In 2003, I became the 38th
Director of the Volunteer Program
for Houston Super Bowl XXXVIII (38).
What I didn’t know is that this job didn’t come with a manual, training, or any guidance from the previous 37 Directors. It was a learn-as-you-go experience. No big deal, right? I mean, it’s just the Super Bowl.
My son was about 11 at the time. I was a single mom playing in the big league with the big boys. There was no room for error. If I didn’t succeed, I could kiss my career goodbye. But things did go wrong, and through this once-in-a-lifetime worst and greatest role of my career is where my highest growth as a person, a mom and a professional occurred.
As the Director of the Volunteer Program, I was responsible for creating an advertising strategy to promote and encourage volunteer participation, assign and lead 150 Volunteer Captains who would help manage the other 7,000 volunteers, schedule volunteers based on what events they wanted to help with, volunteer communication, volunteer coordination, creating a Volunteer Command Center where volunteers trained and answered questions from other volunteers, and working with dozens corporations who had contributed millions of dollars towards the Super Bowl Volunteer Program to ensure their involvement was reciprocated with the agreed upon advertising of their company and that their employees were guaranteed a volunteer shift if they chose to participate.
I had one year to make all of this happen. Most Volunteer Directors are hired at least two years before the Super Bowl. We were way behind and the pressure was like no other I had ever experienced. I use to say, if I didn’t throw up, it was a good day. That’s how I measured my stress level.
I learned very quickly that everything the Host Committee did, right or wrong, was up for scrutiny by the media. This wasn’t a job where I could call in sick, leave early or delay a project. You were on, 24 hours a day, 7 days a week for 365 days leading up to the Super Bowl. My mother died of a heart attack in her sleep during this time. Her funeral was on the day where I was to meet the press, several football celebrities, and 300+ children for a pre-Super Bowl fun day at the stadium. I missed my mother’s funeral, unable to take time off to travel to where she had lived.

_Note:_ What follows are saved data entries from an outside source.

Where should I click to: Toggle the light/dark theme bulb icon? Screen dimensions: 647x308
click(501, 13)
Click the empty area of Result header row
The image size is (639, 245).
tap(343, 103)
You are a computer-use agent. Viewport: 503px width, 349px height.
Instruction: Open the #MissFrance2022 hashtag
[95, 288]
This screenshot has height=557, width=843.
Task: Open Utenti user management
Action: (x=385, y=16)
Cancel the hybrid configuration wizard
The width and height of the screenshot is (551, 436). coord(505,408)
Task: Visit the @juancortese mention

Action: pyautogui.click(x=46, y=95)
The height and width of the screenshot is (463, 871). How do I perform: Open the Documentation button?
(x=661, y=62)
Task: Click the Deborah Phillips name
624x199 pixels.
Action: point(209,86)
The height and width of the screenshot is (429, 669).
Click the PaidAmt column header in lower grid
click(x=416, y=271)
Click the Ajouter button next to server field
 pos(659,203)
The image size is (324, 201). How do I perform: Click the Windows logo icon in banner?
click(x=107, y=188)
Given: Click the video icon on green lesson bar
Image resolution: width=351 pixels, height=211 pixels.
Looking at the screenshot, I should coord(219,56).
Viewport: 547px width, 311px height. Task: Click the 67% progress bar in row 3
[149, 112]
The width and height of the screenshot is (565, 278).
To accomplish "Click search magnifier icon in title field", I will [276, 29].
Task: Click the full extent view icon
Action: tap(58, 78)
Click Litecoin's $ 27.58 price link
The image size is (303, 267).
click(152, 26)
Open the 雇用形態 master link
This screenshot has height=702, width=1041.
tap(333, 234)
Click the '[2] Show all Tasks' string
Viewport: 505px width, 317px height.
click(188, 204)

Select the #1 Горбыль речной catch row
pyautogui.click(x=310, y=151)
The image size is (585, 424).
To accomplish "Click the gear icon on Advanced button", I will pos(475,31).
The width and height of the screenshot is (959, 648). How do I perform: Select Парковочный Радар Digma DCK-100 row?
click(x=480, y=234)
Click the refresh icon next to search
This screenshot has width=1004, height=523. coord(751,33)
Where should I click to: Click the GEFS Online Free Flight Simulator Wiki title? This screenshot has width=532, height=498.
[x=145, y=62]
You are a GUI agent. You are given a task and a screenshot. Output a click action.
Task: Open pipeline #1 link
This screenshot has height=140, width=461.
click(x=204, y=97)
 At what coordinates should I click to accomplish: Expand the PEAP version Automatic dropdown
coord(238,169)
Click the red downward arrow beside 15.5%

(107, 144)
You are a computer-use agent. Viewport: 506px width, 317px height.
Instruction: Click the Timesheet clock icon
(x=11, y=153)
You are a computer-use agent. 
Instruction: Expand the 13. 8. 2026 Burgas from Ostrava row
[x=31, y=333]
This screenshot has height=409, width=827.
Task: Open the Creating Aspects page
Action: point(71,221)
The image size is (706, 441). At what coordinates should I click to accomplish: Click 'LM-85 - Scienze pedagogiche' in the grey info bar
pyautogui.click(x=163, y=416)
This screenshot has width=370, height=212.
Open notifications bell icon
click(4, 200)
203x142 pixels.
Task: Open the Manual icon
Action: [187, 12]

I slept with my cell phone. It was not uncommon to get a call or email at 1:00 AM from the President of the Host Committee asking for a report by 8:00 AM the next morning. I worked Memorial Day, Thanksgiving Day, Christmas Eve, Christmas Day, New Year’s Eve; every holiday, every weekend. This was my life for a year.
I wish I could share every experience, but that would turn this article into a book. Here are a few of my greatest and worst moments, how I handled them and what I learned from them.c
I was asked to review a software that would help us manage volunteers, allow them to schedule their shifts online and communicate with them. As a former database developer, this was a project I was well equipped to handle. After reviewing the software, I strongly discouraged the President from buying it; it wasn’t scalable and it had glitches. But it was affordable and he vetoed my recommendation.
As people began to schedule their shifts, a glitch occurred in the software and an email was sent to each and every volunteer containing the social security number of other volunteers and all of the shifts that had been scheduled were deleted. We are talking in the thousands. I got a call at midnight from the Chairman of the Board who was not happy. The media got a hold of it and it was a press nightmare. Needless to say, I was the one who took the heat for the mishap.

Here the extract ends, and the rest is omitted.